Literature DB >> 12775413

Expression of CCR2, CCR5, and CXCR3 by CD4+ T cells is stable during a 2-year longitudinal study but varies widely between individuals.

Pia Kivisäkk1, Corinna Trebst, Jar-Chi Lee, Barbara H Tucky, Richard A Rudick, James J Campbell, Richard M Ransohoff.   

Abstract

Blockade of chemokine receptors (CKRs) has recently emerged as a possible pathway for therapeutic intervention in disease. In the present report, the expression of CCR2, CCR5, and CXCR3, associated with migration of mononuclear cells to inflamed tissue, was determined on CD4+ T cells in a 2-year longitudinal study of healthy volunteers using flow cytometry.

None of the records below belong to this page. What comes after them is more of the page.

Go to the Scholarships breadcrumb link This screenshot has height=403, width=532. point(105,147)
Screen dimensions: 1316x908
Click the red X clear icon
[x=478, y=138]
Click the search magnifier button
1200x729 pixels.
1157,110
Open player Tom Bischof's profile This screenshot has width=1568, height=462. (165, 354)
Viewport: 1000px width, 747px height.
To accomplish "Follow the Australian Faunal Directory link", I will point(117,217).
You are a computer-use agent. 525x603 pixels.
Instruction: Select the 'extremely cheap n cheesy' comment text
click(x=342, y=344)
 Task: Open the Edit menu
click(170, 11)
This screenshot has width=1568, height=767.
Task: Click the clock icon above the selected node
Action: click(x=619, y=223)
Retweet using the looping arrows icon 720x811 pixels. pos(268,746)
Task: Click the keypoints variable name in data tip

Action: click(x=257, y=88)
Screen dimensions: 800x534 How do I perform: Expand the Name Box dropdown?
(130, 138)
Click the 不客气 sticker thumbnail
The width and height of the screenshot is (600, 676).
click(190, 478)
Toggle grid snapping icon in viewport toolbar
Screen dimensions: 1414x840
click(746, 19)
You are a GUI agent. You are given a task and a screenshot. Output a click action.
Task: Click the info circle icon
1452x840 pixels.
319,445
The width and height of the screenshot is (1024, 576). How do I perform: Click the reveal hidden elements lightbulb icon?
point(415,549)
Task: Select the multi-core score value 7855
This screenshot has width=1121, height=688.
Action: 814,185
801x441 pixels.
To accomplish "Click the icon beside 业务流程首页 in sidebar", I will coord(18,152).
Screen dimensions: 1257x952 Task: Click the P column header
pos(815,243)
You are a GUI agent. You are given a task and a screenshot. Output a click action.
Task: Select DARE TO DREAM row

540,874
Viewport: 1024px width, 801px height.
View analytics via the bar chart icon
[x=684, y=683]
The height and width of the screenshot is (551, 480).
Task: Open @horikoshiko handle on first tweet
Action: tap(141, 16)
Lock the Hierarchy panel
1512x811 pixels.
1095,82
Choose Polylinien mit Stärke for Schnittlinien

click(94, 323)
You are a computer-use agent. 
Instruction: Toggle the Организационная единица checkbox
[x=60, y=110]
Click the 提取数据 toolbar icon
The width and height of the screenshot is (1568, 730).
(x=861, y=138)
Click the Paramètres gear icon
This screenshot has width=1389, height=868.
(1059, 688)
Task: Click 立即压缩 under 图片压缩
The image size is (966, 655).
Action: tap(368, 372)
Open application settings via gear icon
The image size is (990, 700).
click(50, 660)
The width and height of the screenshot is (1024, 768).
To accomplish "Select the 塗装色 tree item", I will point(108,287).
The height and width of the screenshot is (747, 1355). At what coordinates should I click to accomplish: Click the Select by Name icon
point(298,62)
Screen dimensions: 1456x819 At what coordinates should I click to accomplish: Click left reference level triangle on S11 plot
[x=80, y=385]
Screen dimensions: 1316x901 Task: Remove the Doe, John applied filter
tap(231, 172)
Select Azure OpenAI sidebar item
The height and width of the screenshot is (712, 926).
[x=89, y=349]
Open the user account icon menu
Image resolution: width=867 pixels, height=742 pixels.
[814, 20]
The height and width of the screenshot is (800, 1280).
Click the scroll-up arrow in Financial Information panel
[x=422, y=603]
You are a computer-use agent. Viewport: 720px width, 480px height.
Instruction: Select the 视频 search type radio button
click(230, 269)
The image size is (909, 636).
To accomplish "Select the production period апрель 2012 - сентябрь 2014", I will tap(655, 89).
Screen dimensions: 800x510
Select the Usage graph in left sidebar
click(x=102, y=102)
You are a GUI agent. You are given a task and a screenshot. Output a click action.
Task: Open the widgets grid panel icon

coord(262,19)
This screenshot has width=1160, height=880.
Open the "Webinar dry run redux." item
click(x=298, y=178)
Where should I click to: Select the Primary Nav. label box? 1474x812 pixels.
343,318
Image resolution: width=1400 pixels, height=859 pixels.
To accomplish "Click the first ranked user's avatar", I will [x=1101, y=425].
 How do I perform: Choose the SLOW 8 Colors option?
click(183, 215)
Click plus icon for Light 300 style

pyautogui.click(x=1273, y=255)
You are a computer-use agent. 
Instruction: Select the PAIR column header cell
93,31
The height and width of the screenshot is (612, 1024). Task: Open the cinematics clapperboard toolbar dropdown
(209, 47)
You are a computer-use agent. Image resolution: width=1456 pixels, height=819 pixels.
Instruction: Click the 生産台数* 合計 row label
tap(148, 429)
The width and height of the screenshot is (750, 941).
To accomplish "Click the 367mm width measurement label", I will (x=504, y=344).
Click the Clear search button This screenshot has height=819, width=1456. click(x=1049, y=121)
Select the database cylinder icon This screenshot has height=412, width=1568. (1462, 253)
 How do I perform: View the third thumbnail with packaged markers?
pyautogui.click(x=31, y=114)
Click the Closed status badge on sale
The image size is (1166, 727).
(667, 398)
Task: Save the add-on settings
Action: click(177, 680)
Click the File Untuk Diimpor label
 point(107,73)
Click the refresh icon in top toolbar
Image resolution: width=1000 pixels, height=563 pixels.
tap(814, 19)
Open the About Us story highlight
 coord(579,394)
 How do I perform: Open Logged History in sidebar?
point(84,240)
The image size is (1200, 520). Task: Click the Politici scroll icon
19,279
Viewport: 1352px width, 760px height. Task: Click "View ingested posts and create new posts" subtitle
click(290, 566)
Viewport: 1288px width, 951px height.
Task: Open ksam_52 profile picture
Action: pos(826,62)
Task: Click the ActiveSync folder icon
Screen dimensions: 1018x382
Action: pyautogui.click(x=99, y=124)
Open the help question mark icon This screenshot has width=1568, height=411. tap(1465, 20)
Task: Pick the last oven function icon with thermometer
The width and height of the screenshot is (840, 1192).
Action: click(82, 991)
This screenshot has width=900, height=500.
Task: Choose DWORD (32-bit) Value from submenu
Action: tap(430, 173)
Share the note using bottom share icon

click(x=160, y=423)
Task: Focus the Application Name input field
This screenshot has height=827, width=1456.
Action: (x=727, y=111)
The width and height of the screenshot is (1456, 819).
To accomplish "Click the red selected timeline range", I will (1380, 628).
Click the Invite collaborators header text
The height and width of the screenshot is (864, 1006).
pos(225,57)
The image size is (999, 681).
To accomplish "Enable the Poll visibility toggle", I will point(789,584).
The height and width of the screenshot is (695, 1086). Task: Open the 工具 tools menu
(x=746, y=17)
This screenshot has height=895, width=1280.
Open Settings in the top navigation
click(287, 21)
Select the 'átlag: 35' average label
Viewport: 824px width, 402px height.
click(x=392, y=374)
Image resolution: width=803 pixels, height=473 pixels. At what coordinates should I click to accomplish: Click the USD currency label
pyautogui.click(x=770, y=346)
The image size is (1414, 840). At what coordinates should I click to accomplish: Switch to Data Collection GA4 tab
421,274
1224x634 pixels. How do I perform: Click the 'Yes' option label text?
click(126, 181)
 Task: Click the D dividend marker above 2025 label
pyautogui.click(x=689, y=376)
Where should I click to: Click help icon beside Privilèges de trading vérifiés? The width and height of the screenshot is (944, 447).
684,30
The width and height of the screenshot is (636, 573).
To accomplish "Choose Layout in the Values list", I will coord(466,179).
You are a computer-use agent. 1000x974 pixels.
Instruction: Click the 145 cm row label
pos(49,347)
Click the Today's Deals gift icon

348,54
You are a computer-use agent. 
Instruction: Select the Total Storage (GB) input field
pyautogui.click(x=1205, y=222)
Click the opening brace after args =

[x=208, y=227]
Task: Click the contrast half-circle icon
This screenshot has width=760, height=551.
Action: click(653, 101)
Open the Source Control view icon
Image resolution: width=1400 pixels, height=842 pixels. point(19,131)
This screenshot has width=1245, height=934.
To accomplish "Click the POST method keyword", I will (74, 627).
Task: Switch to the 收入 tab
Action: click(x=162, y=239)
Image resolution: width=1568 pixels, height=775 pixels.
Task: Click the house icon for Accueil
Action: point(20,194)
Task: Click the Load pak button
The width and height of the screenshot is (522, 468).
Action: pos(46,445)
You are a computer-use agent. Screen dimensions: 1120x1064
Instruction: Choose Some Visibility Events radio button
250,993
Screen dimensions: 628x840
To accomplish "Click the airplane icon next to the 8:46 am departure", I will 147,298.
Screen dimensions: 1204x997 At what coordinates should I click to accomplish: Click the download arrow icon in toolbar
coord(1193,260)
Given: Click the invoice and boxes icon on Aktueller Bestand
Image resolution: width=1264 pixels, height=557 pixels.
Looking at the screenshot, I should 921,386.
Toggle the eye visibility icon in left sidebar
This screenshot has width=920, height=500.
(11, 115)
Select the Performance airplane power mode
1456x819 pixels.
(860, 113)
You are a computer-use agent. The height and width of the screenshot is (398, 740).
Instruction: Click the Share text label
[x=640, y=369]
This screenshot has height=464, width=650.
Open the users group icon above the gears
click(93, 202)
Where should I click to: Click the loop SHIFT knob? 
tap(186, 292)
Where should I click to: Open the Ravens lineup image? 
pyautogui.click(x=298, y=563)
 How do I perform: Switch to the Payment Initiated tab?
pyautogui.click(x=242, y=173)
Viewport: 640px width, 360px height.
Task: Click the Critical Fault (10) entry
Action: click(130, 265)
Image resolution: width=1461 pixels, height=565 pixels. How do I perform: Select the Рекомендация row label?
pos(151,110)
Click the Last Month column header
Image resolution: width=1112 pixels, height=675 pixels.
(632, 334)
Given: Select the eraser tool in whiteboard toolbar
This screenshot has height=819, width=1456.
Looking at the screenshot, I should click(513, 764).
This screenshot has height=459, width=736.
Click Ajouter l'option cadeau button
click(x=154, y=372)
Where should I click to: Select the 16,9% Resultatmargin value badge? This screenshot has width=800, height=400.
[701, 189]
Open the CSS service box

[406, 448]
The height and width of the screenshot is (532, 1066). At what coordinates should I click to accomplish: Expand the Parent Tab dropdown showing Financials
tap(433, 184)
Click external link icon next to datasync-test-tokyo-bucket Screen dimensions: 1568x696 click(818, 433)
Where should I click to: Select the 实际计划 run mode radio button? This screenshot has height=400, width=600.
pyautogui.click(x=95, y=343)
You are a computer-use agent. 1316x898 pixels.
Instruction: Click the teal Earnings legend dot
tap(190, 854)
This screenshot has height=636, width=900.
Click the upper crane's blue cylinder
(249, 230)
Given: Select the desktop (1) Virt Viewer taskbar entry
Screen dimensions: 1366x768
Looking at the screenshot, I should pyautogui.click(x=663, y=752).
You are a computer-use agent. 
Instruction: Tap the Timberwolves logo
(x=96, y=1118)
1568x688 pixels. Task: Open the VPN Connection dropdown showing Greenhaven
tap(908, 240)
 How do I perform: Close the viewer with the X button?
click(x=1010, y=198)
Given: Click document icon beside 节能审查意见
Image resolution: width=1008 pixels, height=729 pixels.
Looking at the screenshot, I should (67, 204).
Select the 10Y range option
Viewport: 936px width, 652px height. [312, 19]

Large interindividual variations in the expression of these receptors on CD4+ T cells were observed, whereas levels remained remarkably stable over time within subjects. The expression of CCR2, CCR5, and CXCR3 on CD4+ T cells was directly proportional to percentages of CD45RO(hi)/CD4+ T cells. In addition, highly significant associations between levels of CCR2, CCR5, and CXCR3 on CD4+ T cells were demonstrated in individual subjects, implying a common mechanism for regulating the expression of these CKRs on circulating T cells. These associations were not due to coexpression of CKRs on individual CD45RA-/CD4+ T cells. The results provide insight into the regulation of CKR expression on CD4+ T cells in vivo, and suggest that major fluctuations of CKR expression in individuals are uncommon.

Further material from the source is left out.